We do not sell or rent your personal information, and we do not share it for cross-context behavioral advertising.
How long we keep it
| Category | Retention |
|---|---|
| Active accounts | While the account exists |
| Deleted accounts | Most personal data removed within 30 days; encrypted backups purged within 90 days |
| Dissolved couples — shared content | 30 days, then permanently deleted (export window for both partners) |
| Location pings, place events, drive sessions | Rolling 7 days, then automatically deleted |
| Live "last known" location | Overwritten by each new reading; not retained as history beyond the latest ping |
| Saved places | Until you delete them, turn sharing off permanently, or dissolve the couple |
| Location settings & preferences | Until account deletion |
| IP geolocation cache | Up to 24 hours |
| Legal, tax, and billing records | As long as law requires (commonly up to 7 years) |
Your choices and rights
Depending on where you live (including under the EU/UK GDPR and the California CCPA/CPRA), you may have the right to access, correct, delete, port, or restrict processing of your personal data, and to object or withdraw consent. You can exercise the core rights directly in the app:
- Export. You → Privacy & data → Export my data emails you a ZIP archive of your content.
- Delete. You → Privacy & data → Delete account removes your data subject to the retention windows above and cancels paid subscriptions.
- Notifications. Toggle per-category from settings at any time.
- Location. Turn off sharing, pause, change precision, or revoke OS permission from Settings → Location or your phone's settings.
To make any other request, email [email protected]. We will not discriminate against you for exercising your rights, and we aim to respond within the timeframe the applicable law requires (and otherwise within 30 days). If we ever deny a request you may appeal by replying to our response.
California residents: we do not sell personal information. We collect the categories listed in this policy for the business purposes described above. You may submit a "Do Not Sell or Share My Personal Information" request to [email protected]; because we do not sell data, we will confirm that no sale occurs.
International transfers
We are based in the United States and our providers may process data in the US and other countries. Where required, we rely on appropriate safeguards (such as the European Commission's Standard Contractual Clauses) for cross-border transfers.
Age and age assurance
Ourlee is not directed to children. You must be at least 18 years old (or the age of majority where you live) to use it.

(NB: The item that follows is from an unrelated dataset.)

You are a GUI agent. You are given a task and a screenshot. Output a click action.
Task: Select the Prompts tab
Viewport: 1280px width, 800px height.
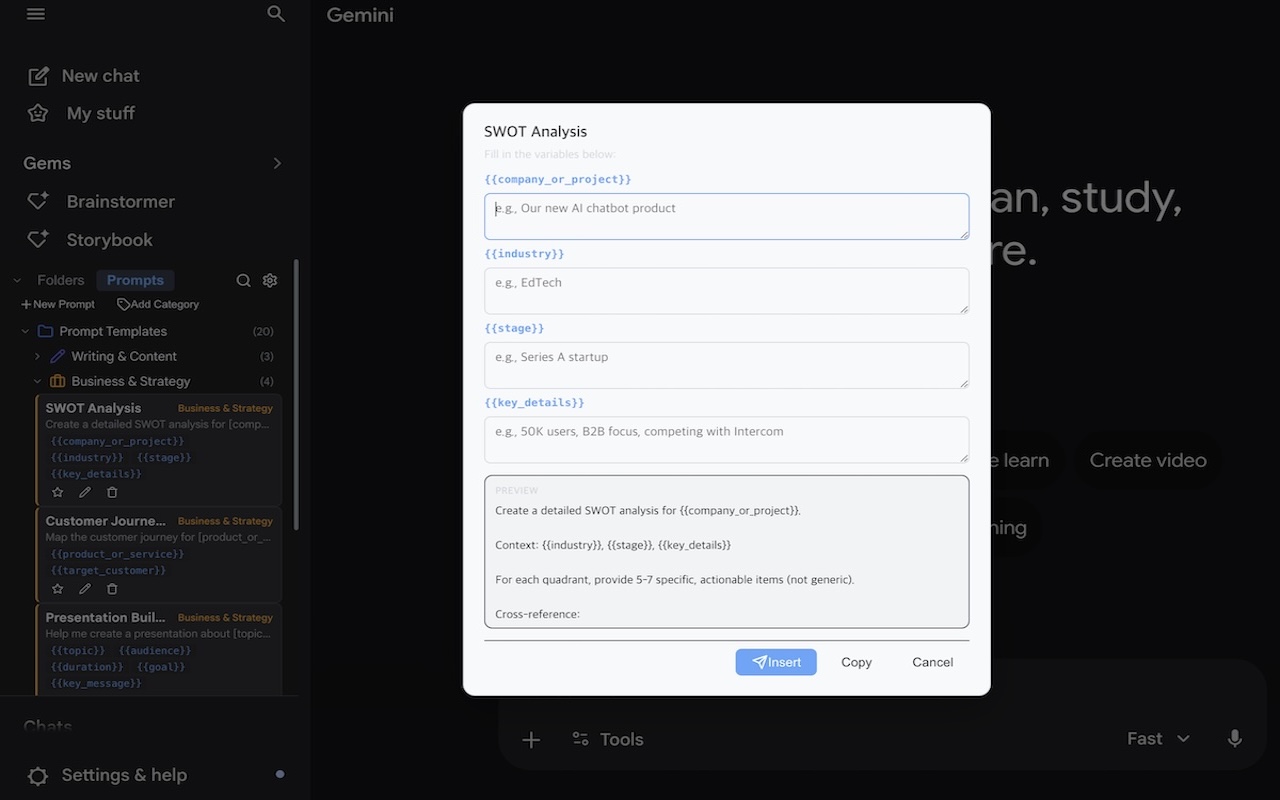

To enforce this and to meet app-store and legal age-verification requirements, we ask for your date of birth when you set up your account — or, where your device supports it and you choose, an age signal from Apple or Google. We keep a record of the date of birth you attest to, the verification method, an age bracket, and whether you meet our minimum age, so we can confirm eligibility and show that we checked. We do not use this information for advertising and we do not share it with your partner.
We do not knowingly collect data from anyone under 18; if you believe a minor has provided us data, email [email protected] and we will delete it.
Security
We protect data in transit with TLS and at rest with provider-managed encryption, restrict internal access, and encrypt sensitive third-party credentials (such as calendar sync tokens). No system is perfectly secure, but we work hard to keep yours safe and will notify you and regulators of a breach where the law requires.
Changes to this policy
We will post the new version in the app and, for material changes, ask you to review and accept it before continuing. The "Last updated" date above always reflects the current version.
Contact
Questions, requests, or complaints? Email [email protected]. You can also write to Project Yoked LLC. If you are in the EEA/UK and are unsatisfied with our response, you may lodge a complaint with your local data-protection authority.